In a year when Detroit launched a comeback, the real news in the automotive world came from Washington, D.C. In July 2011, President Barack Obama announced a historic agreement with 13 automakers to increase fuel economy to 54.5 miles per gallon for cars and light duty trucks by model year 2025. The agreement meant little to consumers looking for cars in 2011, but it meant a great deal to the engineers designing next-generation vehicles.
During the course of the year, mainly in anticipation of such declarations, automakers around the globe launched new technologies aimed at helping them reach the aggressive fuel economy goals. They rolled out plans for hybrids, plug-in hybrids, and electric cars. They announced motor-generators for mild hybrids. At the same time, they also unveiled technologies aimed at helping with safety and vehicle connectivity.
The all-electric Nissan Leaf.
Here's a look at the five biggest trends.
1) Vehicle electrification: In what may be the biggest news for electric cars in the past decade, the Chevy Volt and Nissan Leaf hit the streets in 2011. Sales numbers have been small -- 8,048 for the Leaf and 5,003 for the Volt through October -- but manufacturers of both vehicles promise those numbers will rise. The Volt and Leaf weren't the only electric cars to make headlines, however.

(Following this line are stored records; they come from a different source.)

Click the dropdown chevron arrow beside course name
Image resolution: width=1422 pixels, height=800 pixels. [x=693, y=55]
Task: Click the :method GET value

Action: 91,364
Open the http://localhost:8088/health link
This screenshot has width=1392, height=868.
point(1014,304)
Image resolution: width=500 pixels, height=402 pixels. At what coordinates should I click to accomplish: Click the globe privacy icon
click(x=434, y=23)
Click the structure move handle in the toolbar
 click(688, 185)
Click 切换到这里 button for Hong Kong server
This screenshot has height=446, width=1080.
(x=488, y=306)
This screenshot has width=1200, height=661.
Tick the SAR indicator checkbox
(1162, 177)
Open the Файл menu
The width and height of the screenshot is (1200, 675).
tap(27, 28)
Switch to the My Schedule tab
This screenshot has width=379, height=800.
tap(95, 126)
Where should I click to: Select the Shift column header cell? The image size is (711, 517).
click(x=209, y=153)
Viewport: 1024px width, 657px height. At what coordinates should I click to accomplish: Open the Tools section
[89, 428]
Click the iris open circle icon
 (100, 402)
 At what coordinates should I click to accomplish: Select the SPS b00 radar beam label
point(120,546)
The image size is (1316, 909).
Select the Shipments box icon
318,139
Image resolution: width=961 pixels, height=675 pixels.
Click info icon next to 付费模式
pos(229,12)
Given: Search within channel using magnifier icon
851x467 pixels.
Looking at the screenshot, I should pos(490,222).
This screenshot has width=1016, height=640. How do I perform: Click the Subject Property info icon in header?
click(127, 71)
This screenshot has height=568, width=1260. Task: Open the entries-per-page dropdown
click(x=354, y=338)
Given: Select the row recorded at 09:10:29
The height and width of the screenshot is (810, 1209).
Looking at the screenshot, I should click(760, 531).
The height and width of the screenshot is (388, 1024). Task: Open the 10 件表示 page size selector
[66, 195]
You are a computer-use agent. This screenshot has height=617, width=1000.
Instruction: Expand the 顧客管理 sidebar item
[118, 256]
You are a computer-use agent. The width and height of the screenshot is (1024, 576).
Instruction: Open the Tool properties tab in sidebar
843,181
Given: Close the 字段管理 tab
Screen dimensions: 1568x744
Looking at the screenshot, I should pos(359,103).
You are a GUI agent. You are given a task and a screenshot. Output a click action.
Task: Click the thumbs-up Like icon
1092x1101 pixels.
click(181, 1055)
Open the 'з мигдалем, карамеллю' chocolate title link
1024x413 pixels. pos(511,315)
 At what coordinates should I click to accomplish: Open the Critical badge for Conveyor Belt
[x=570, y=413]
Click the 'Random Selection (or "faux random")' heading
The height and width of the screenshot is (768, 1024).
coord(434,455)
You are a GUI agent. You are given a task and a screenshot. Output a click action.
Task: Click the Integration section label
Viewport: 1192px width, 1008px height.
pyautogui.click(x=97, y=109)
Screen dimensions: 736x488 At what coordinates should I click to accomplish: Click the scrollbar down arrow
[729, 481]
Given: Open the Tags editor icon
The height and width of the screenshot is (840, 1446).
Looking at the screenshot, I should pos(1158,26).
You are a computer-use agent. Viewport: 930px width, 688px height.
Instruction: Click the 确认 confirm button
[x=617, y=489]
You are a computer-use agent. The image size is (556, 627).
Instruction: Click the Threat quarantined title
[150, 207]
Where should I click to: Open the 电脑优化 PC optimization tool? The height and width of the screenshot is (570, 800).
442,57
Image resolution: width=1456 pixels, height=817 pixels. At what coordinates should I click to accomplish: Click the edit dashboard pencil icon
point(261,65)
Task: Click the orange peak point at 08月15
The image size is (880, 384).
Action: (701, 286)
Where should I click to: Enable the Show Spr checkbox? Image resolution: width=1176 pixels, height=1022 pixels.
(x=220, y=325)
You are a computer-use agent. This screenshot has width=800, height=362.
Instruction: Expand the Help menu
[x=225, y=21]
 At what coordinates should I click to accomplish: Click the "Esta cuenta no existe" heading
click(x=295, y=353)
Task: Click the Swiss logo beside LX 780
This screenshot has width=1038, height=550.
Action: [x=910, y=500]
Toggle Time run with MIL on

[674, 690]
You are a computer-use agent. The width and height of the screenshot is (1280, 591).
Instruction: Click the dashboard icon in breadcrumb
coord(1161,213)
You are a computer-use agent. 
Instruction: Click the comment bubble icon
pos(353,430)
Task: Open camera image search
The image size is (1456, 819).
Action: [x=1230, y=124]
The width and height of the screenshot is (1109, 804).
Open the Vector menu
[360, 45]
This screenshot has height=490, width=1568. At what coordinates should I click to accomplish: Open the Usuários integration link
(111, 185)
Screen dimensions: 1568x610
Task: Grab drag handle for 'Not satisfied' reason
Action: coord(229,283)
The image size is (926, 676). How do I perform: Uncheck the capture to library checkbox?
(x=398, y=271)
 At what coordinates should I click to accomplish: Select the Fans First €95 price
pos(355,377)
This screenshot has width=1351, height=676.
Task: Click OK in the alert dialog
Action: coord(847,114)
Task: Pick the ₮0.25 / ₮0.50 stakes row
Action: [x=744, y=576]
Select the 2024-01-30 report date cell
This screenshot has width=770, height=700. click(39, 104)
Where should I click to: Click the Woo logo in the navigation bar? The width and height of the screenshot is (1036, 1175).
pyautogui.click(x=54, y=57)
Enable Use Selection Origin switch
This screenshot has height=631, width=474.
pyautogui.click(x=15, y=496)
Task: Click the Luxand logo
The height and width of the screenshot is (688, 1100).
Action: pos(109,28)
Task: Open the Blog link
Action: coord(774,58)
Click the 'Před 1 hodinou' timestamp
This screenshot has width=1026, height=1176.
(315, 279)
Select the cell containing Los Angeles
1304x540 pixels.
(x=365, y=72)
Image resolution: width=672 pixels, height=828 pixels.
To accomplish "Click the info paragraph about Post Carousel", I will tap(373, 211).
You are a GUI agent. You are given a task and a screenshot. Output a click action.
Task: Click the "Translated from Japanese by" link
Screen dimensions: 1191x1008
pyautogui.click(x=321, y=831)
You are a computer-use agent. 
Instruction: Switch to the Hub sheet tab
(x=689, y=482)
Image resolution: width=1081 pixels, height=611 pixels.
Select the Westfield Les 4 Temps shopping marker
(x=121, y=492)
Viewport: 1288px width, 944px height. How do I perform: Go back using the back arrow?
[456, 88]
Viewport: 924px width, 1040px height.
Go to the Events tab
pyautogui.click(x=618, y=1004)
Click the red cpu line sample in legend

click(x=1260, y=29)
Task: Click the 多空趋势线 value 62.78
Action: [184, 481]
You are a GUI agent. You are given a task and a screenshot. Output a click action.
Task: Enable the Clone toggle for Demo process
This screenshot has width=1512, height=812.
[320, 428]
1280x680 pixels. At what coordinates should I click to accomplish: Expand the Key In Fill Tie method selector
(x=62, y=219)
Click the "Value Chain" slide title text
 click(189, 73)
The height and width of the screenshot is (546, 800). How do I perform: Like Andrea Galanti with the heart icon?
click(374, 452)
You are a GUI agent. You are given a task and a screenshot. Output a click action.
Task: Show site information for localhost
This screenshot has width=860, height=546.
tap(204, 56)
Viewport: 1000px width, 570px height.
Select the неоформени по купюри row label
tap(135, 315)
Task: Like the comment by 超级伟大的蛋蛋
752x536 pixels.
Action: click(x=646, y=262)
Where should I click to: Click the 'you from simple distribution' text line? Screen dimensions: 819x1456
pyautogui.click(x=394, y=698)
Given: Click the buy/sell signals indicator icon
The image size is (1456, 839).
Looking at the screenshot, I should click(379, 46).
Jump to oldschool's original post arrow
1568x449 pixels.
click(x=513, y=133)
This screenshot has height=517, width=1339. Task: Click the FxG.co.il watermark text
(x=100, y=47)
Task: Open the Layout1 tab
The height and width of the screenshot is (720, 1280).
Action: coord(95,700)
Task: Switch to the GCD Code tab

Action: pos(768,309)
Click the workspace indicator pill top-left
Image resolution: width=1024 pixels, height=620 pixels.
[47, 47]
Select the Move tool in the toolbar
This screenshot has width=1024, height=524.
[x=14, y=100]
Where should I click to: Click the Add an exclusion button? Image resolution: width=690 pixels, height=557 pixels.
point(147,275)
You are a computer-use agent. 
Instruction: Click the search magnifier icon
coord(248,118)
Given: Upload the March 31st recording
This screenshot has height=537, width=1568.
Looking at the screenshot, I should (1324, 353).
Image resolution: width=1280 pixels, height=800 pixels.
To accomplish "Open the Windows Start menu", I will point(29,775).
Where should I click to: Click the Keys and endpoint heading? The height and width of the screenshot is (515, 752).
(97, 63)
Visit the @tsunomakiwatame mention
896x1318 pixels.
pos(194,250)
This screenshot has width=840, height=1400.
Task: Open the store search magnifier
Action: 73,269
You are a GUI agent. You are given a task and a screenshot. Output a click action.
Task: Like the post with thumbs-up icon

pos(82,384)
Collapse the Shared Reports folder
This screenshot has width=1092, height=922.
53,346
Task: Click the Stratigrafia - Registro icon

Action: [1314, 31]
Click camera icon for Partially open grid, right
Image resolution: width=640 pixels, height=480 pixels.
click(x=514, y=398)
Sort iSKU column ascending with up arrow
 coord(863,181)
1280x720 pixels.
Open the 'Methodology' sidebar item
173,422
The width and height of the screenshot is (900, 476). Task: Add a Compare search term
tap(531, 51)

At the Detroit Auto Show in January, Ford announced plans for the Focus Electric. GM also shook up the automotive world later in the year by announcing its first all-electric car since the ill-fated EV1. Called the Spark EV, it will begin production in 2013. Luxury automaker BMW said it would also roll out an all-electric production vehicle known as the i3 in 2013. Other electrifications include the jumbo-sized 102EX concept car from Rolls Royce and the DeLorean EV, an electric car that marries existing vintage-1980s DeLoreans with a lithium-ion-powered electric drivetrain of today.